» ABOUT THIS EXERCISE
Exactly as written, transcribe each line of the listing.

» AVAILABLE RECORDS
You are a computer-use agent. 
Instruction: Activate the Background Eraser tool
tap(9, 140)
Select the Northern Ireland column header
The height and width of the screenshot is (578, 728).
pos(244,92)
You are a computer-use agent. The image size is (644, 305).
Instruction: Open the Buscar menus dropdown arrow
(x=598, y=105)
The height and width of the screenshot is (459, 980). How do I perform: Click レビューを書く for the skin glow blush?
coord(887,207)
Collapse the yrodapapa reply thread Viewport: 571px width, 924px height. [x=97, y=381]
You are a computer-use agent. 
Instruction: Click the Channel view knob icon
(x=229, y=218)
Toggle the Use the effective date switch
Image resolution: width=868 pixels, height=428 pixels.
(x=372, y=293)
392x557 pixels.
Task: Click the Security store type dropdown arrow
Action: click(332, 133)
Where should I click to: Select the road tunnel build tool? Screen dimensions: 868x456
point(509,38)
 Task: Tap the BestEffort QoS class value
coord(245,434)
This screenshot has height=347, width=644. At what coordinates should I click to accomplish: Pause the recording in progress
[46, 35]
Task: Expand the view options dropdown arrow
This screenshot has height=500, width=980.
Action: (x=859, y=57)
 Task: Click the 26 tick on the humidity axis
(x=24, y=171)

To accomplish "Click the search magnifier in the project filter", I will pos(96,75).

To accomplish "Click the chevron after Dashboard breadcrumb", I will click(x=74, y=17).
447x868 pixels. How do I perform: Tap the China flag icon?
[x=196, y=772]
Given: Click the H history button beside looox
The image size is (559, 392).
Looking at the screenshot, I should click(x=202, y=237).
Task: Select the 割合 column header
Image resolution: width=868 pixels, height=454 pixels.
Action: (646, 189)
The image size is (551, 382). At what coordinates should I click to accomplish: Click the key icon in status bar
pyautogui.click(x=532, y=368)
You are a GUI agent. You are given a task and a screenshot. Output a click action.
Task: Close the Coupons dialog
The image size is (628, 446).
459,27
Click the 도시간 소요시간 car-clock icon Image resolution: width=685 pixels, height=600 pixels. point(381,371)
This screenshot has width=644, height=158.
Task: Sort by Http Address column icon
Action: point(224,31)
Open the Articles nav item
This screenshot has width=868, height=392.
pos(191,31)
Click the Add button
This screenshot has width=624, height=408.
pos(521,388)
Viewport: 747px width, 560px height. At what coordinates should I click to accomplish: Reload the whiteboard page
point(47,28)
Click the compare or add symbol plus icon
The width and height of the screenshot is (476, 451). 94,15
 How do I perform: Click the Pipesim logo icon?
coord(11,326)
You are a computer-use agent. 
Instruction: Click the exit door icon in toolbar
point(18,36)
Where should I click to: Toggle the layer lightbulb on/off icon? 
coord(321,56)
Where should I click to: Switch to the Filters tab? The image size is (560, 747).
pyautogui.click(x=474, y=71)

» FINAL ANSWER
You are a computer-use agent. 
Instruction: Activate the Background Eraser tool
tap(9, 140)
Select the Northern Ireland column header
The height and width of the screenshot is (578, 728).
pos(244,92)
You are a computer-use agent. The image size is (644, 305).
Instruction: Open the Buscar menus dropdown arrow
(x=598, y=105)
The height and width of the screenshot is (459, 980). How do I perform: Click レビューを書く for the skin glow blush?
coord(887,207)
Collapse the yrodapapa reply thread Viewport: 571px width, 924px height. [x=97, y=381]
You are a computer-use agent. 
Instruction: Click the Channel view knob icon
(x=229, y=218)
Toggle the Use the effective date switch
Image resolution: width=868 pixels, height=428 pixels.
(x=372, y=293)
392x557 pixels.
Task: Click the Security store type dropdown arrow
Action: click(332, 133)
Where should I click to: Select the road tunnel build tool? Screen dimensions: 868x456
point(509,38)
 Task: Tap the BestEffort QoS class value
coord(245,434)
This screenshot has height=347, width=644. At what coordinates should I click to accomplish: Pause the recording in progress
[46, 35]
Task: Expand the view options dropdown arrow
This screenshot has height=500, width=980.
Action: (x=859, y=57)
 Task: Click the 26 tick on the humidity axis
(x=24, y=171)

To accomplish "Click the search magnifier in the project filter", I will pos(96,75).

To accomplish "Click the chevron after Dashboard breadcrumb", I will click(x=74, y=17).
447x868 pixels. How do I perform: Tap the China flag icon?
[x=196, y=772]
Given: Click the H history button beside looox
The image size is (559, 392).
Looking at the screenshot, I should click(x=202, y=237).
Task: Select the 割合 column header
Image resolution: width=868 pixels, height=454 pixels.
Action: (646, 189)
The image size is (551, 382). At what coordinates should I click to accomplish: Click the key icon in status bar
pyautogui.click(x=532, y=368)
You are a GUI agent. You are given a task and a screenshot. Output a click action.
Task: Close the Coupons dialog
The image size is (628, 446).
459,27
Click the 도시간 소요시간 car-clock icon Image resolution: width=685 pixels, height=600 pixels. point(381,371)
This screenshot has width=644, height=158.
Task: Sort by Http Address column icon
Action: point(224,31)
Open the Articles nav item
This screenshot has width=868, height=392.
pos(191,31)
Click the Add button
This screenshot has width=624, height=408.
pos(521,388)
Viewport: 747px width, 560px height. At what coordinates should I click to accomplish: Reload the whiteboard page
point(47,28)
Click the compare or add symbol plus icon
The width and height of the screenshot is (476, 451). 94,15
 How do I perform: Click the Pipesim logo icon?
coord(11,326)
You are a computer-use agent. 
Instruction: Click the exit door icon in toolbar
point(18,36)
Where should I click to: Toggle the layer lightbulb on/off icon? 
coord(321,56)
Where should I click to: Switch to the Filters tab? The image size is (560, 747).
pyautogui.click(x=474, y=71)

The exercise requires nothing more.